Your assignment -> With the line containing "[button] (171, 25)" as the starting point, output every line of the data below through its final line, character for character.

::: Listed entries :::

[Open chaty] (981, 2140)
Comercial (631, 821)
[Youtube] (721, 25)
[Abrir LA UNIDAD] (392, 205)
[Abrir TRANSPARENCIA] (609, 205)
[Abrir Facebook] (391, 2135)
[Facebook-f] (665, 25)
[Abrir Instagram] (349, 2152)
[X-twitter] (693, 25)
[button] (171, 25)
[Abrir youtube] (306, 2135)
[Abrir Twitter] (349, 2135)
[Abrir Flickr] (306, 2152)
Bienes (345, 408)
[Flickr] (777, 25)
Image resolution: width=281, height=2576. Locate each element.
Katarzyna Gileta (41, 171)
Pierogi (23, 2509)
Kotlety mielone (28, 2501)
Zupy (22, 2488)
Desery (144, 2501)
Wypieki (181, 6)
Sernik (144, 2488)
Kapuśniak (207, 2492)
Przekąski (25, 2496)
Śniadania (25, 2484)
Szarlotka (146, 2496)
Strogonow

:::

Solution to this task ->
[button] (171, 25)
[Abrir youtube] (306, 2135)
[Abrir Twitter] (349, 2135)
[Abrir Flickr] (306, 2152)
Bienes (345, 408)
[Flickr] (777, 25)
Image resolution: width=281, height=2576. Locate each element.
Katarzyna Gileta (41, 171)
Pierogi (23, 2509)
Kotlety mielone (28, 2501)
Zupy (22, 2488)
Desery (144, 2501)
Wypieki (181, 6)
Sernik (144, 2488)
Kapuśniak (207, 2492)
Przekąski (25, 2496)
Śniadania (25, 2484)
Szarlotka (146, 2496)
Strogonow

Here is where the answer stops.